*TASK 1*:
Rewrite the paragraph of the honey glazed carrots text that begins "Slice peeled carrots" as a short numbered list of steps, keeping its main facts.
*TASK 2*:
In the honey glazed carrots text, swap "nutritional yeast" for "brown sugar" and give again everything from "I’m relieved to" down to "coats the carrots.".
*TASK 3*:
Say whether each statement agrees with the honey glazed carrots text. Answer yes or no, and quote the deciding words.
(a) The writer's number for Dairy was over 50.
(b) The writer's earlier allergy tests were done by blood test.
(c) The carrots are boiled in salted water.
(SELECTED EXTRACT begins)
Honey Glazed Carrots

What I’ve learned about food allergies (and the story behind this recipe):

About a year ago, I went to a doctor who figured out the root cause behind a plethora of chronic, longstanding, and bewildering physical problems that I have dealt with since forever. They weren’t life-threatening or even debilitating, but they were annoying as hell. From the time I was little, I have experienced unexplained flare-ups of everything from sinus problems to random rashes to intestinal upsets to chronic inflammation. This seemingly disconnected batch of ailments was—finally—explained by a diagnosis of food allergies. Though I had been allergy-tested multiple times throughout my life for each of these problems, the tests had always been done with the skin-scratch method rather than a blood-test.  As it turns out, that’s a BIG DIFFERENCE.

I am allergic to most of the Big-Eight Allergens, and for most of my life, my body has been valiantly combating the daily assault of my insistence on consuming them.

The worst offender for me is Dairy. On a scale in which anything above 0.10 indicates some sensitivity to a specific allergen and 17.4 indicates a high level of sensitivity, my number for Dairy was over 50. That means that for me, cow’s milk, butter, ice cream, sour cream, or anything besides meat that comes from a cow is forevermore forbidden. I am also allergic to wheat (gluten), eggs, peanuts, and soybeans. How could I have gone my whole life up until now (you might ask) without recognizing this? Well, it’s because food allergies aren’t always immediately apparent. You could be highly allergic to the foods you eat every day without needing an Epi-Pen to bring you out of an extreme anaphylactic event. Some of the effects from consuming allergens are subtle—yet highly annoying and health-compromising. Many don’t manifest until days after you’ve eaten the offending food. So these effects accumulate and mix over time so there’s really no telling what set off the latest bout of stuffy nose or pink rash or belly rumbling or unexplained weight gain or puffiness in strange places (I hadn’t seen my collar bones in years until I cut out dairy; it didn’t matter how much weight I lost).

I’m relieved to finally gain some control over this pervasive problem, and now I’m on a mission to learn how to eat foods that my body will love as much as I do.

Honey Glazed Carrots Recipe (my healthier take on my mother’s recipe for copper carrots):

Slice peeled carrots into bite-sized bits and boil them in salted water until tender. Keeping the carrots in the pot, drain off most of the salted water and sprinkle the cooked carrots generously with nutritional yeast, then drizzle with high-quality honey. Add a big hunk of butter (or a healthy butter substitute – if not in stock on the website, you can usually find it at most Fresh Market or Whole Foods grocery stores) and reheat the carrots, stirring until the seasoning mixture is thick and gooey and thoroughly coats the carrots.
(SELECTED EXTRACT ends)
(DATA SECTION begins)
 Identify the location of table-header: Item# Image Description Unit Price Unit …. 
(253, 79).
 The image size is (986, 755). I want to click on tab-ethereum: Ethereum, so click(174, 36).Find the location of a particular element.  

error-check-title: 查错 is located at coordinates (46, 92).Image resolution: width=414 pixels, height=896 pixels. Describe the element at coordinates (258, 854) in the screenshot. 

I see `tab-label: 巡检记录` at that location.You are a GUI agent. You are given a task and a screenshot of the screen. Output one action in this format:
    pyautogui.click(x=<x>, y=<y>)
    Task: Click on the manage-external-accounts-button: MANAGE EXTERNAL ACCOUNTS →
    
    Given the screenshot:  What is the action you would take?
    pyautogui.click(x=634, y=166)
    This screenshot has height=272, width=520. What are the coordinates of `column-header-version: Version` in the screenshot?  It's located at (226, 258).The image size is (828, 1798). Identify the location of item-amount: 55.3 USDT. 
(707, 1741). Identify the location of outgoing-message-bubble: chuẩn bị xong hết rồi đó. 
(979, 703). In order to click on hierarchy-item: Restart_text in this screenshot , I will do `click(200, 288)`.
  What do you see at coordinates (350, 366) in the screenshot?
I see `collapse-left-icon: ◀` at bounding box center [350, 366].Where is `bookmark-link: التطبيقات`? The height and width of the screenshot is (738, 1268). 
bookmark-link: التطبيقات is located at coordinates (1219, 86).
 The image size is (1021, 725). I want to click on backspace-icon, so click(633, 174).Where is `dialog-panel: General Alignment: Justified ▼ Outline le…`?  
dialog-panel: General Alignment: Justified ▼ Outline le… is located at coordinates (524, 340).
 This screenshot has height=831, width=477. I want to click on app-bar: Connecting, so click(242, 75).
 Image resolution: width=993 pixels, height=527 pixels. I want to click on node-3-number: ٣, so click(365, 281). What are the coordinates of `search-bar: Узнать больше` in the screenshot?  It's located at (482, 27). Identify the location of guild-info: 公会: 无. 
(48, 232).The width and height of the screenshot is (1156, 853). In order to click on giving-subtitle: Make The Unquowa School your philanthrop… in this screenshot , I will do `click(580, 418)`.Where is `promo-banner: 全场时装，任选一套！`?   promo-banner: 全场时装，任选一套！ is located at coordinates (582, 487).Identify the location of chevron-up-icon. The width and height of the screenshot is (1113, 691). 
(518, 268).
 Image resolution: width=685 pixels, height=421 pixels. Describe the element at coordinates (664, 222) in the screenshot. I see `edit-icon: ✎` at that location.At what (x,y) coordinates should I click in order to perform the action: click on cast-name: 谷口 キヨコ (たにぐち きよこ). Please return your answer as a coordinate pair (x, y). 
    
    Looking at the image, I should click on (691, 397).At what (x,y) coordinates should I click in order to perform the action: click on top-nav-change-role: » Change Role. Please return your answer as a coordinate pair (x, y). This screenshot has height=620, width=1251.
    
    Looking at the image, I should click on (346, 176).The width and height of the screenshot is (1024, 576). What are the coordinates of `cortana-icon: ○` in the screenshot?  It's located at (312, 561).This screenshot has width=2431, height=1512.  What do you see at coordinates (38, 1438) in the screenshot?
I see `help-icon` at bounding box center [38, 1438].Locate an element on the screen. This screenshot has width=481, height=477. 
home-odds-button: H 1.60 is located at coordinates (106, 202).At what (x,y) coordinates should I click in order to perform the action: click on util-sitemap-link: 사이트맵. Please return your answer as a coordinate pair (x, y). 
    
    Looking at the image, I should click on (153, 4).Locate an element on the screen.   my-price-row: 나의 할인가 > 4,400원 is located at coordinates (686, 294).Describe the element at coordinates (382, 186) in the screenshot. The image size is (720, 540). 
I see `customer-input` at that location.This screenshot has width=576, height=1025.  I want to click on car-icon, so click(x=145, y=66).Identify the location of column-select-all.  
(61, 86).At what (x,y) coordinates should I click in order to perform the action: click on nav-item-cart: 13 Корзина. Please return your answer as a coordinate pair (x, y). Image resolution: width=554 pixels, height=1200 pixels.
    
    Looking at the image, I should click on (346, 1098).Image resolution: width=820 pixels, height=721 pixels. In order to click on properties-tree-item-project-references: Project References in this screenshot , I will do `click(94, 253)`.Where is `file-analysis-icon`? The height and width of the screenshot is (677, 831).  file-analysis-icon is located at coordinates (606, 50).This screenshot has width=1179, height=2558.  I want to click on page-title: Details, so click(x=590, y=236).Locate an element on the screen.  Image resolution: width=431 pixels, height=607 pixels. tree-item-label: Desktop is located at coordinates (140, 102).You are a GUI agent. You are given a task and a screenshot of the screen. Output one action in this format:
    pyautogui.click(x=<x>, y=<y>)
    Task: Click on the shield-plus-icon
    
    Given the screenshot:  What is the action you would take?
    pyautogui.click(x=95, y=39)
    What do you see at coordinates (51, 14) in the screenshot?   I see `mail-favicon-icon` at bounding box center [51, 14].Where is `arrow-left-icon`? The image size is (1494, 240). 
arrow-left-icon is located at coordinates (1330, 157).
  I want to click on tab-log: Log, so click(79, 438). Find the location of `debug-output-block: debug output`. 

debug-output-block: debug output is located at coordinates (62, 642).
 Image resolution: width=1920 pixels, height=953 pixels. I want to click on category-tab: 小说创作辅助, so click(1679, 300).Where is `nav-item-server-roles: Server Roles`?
(DATA SECTION ends)
*ANSWER SPACE 1*:
1. Slice peeled carrots into bite-sized pieces and boil them in salted water until tender.
2. Leave the carrots in the pot, drain off most of the water, sprinkle them generously with nutritional yeast and drizzle them with high-quality honey.
3. Add a big hunk of butter or a healthy butter substitute, usually found at Fresh Market or Whole Foods if the website is out of stock.
4. Reheat, stirring until the thick, gooey seasoning mixture thoroughly coats the carrots.

*ANSWER SPACE 2*:
I’m relieved to finally gain some control over this pervasive problem, and now I’m on a mission to learn how to eat foods that my body will love as much as I do.

Honey Glazed Carrots Recipe (my healthier take on my mother’s recipe for copper carrots):

Slice peeled carrots into bite-sized bits and boil them in salted water until tender. Keeping the carrots in the pot, drain off most of the salted water and sprinkle the cooked carrots generously with brown sugar, then drizzle with high-quality honey. Add a big hunk of butter (or a healthy butter substitute – if not in stock on the website, you can usually find it at most Fresh Market or Whole Foods grocery stores) and reheat the carrots, stirring until the seasoning mixture is thick and gooey and thoroughly coats the carrots.

*ANSWER SPACE 3*:
(a) Yes: "my number for Dairy was over 50"
(b) No: "the tests had always been done with the skin-scratch method rather than a blood-test"
(c) Yes: "boil them in salted water until tender"